Conflict of interest: the authors have no conflicts of interest to declare that are relevant to the content of this article.
Data availability
As per the Ministerial Decree of February 14, 1997, all MRI images of the reported cases will be stored in the digital
archive of our polyclinic for 10 years.The clinical data collected will be gathered by the Research Center and processed
there. The Data Protection Officer for the healthcare company can be contacted upon reasonable request.Informed
consent was obtained from all individual participants included in the study. The informed consents will be archived in
the archive of our polyclinic as per Law No. 219 of December 22, 2017.
Declarations
Ethical approval and Consent to participate
The research was carried out following the guidelines of the institutional ethics committee. In particular, the need for
ethical approval was waived off by the ethical committee because our study is a case series and we iconographically
describe images acquired during routine MRI examinations. The study was performed in accordance with the ethical
standards as laid down in the 1964 Declaration of Helsinki and its later amendments or comparable ethical standards.

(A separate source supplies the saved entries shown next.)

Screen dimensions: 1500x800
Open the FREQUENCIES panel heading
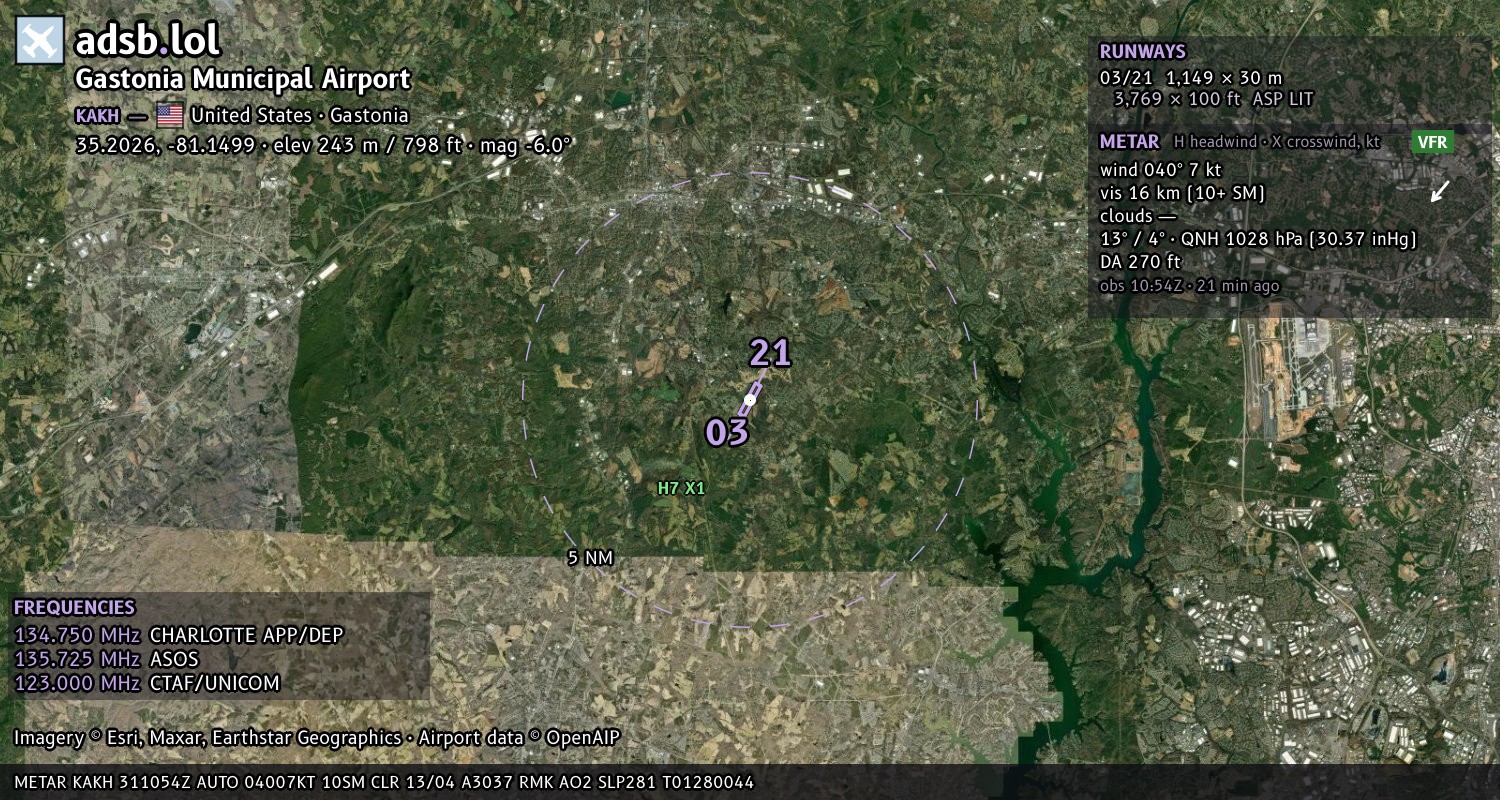pos(74,607)
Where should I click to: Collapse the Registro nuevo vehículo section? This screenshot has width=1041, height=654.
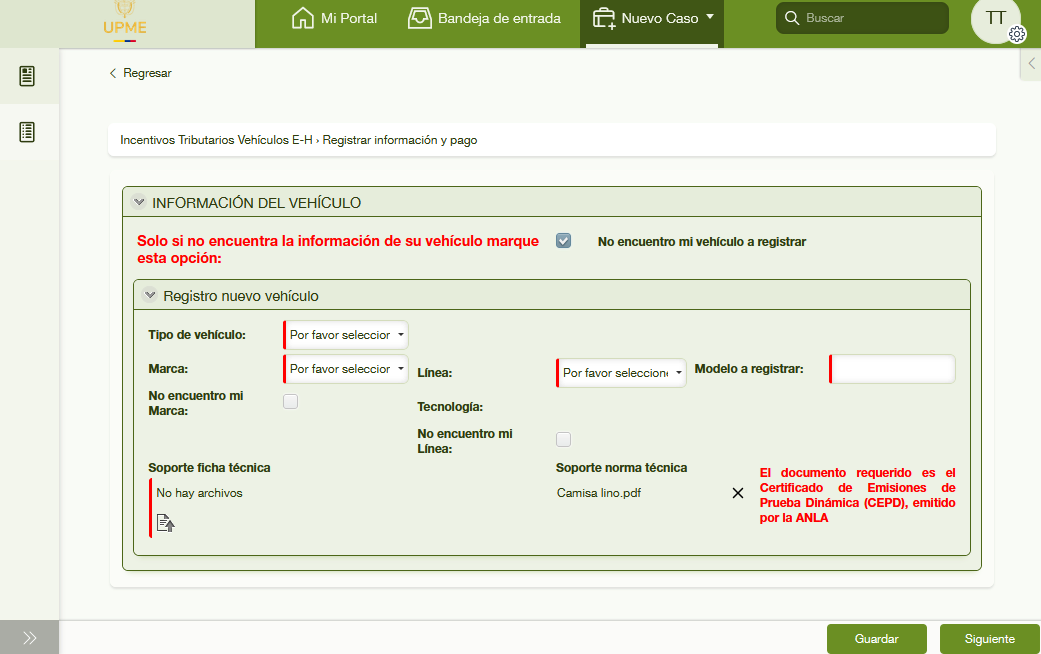pyautogui.click(x=150, y=295)
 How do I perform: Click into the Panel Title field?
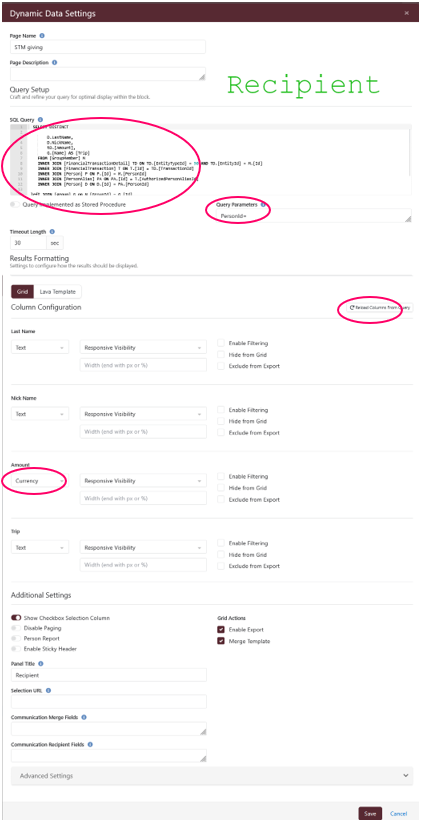108,675
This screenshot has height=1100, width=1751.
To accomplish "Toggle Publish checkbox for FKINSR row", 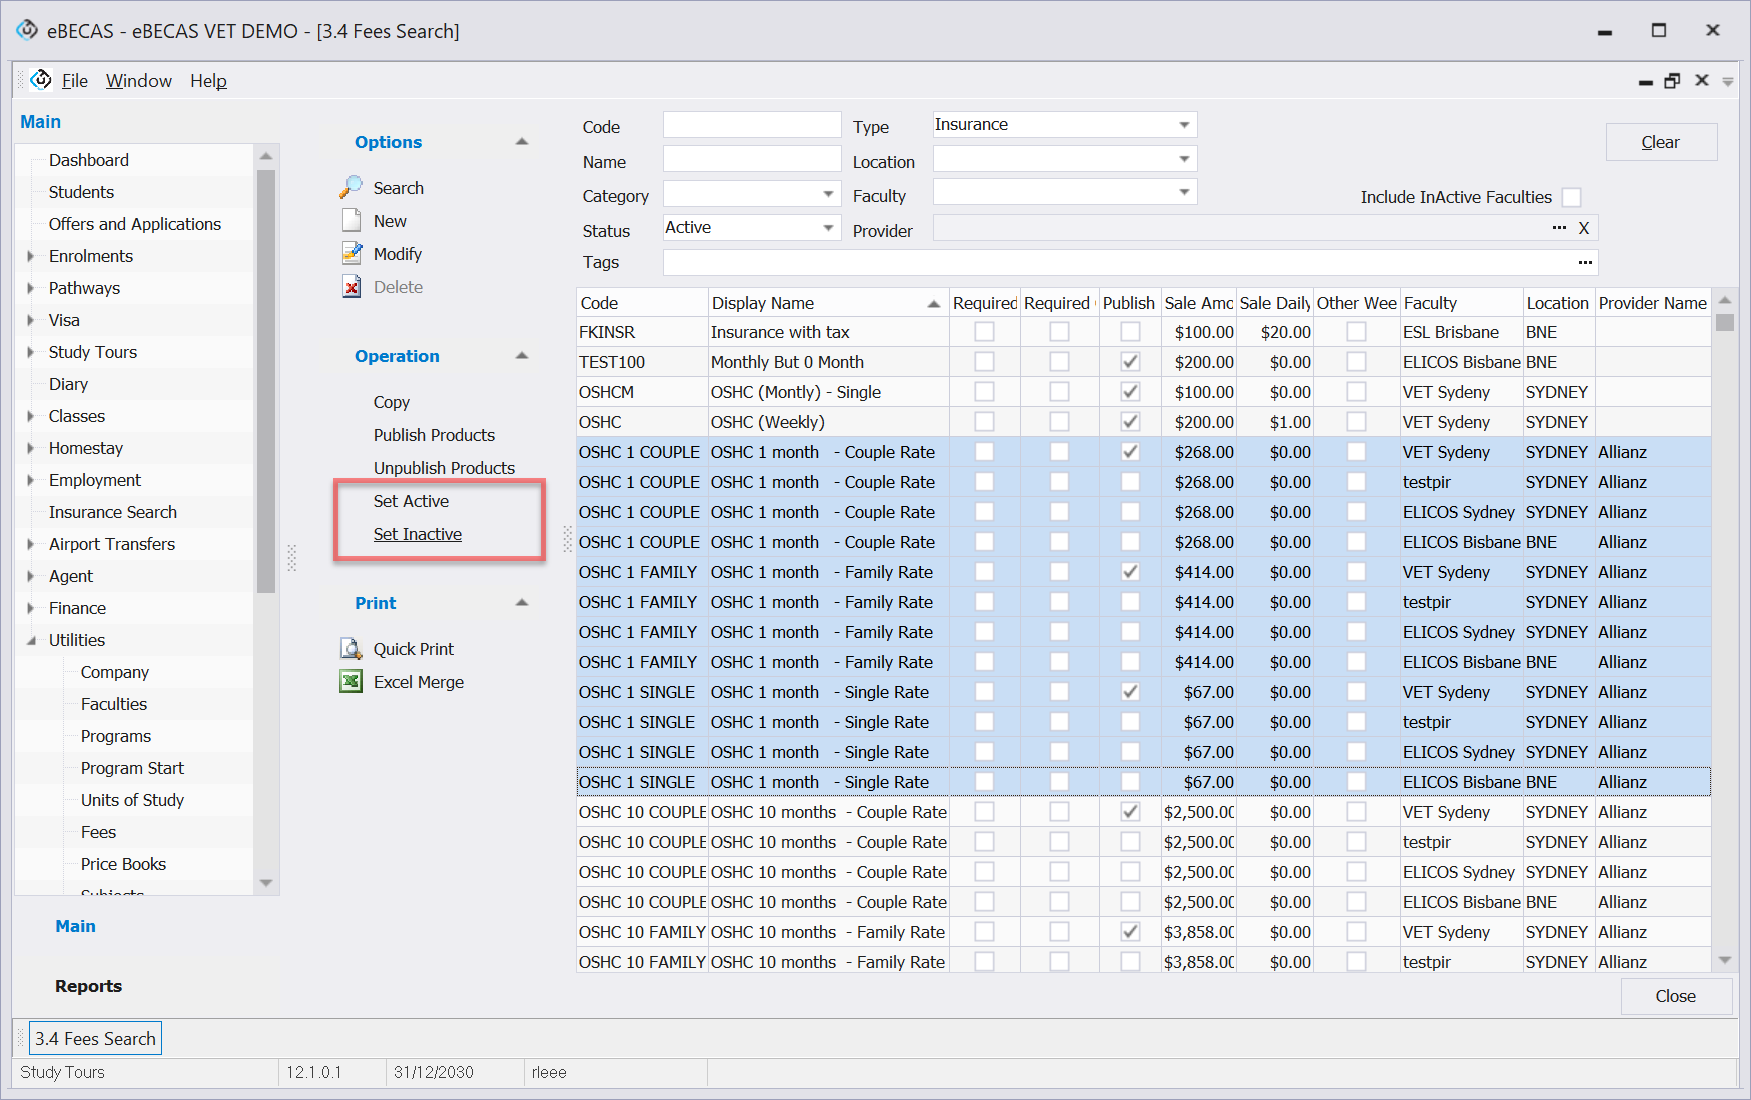I will coord(1130,332).
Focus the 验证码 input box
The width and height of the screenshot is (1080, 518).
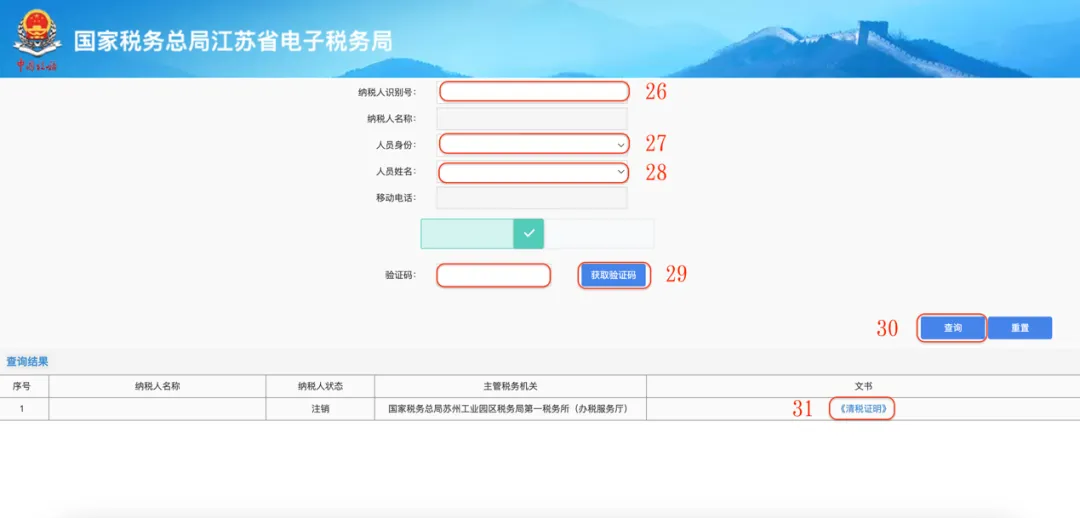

Informed consent was obtained from all individual participants included in the study.
Informed consent
The patient(s), or their next of kin, or their legal representative(s) signed: - written informed consent in Italian for the
performance of contrast-enhanced MRI. - written informed consent in Italian to the use of images for research purposes
and scientific description with written informed consent forms as approved by our ethical committee. The privacy of
the patient has been assured in all materials. Written informed consent forms from the patient(s) and/or their legal
representative(s)/guardian(s) are preserved in our department archive (U.O.C. Diagnostic Imaging, PTV Policlinico “Tor
Vergata” University, Viale Oxford 81, 00133, Rome, Italy).
Consent to publish
The authors affirm that human research participants provided informed consent for publication.
Competing interests
The authors declare no competing interests. All procedures performed in studies involving human participants were in
accordance with the ethical standards of the institutional research committee and with the 1964 Helsinki Declaration
and its later amendments or comparable ethical standards.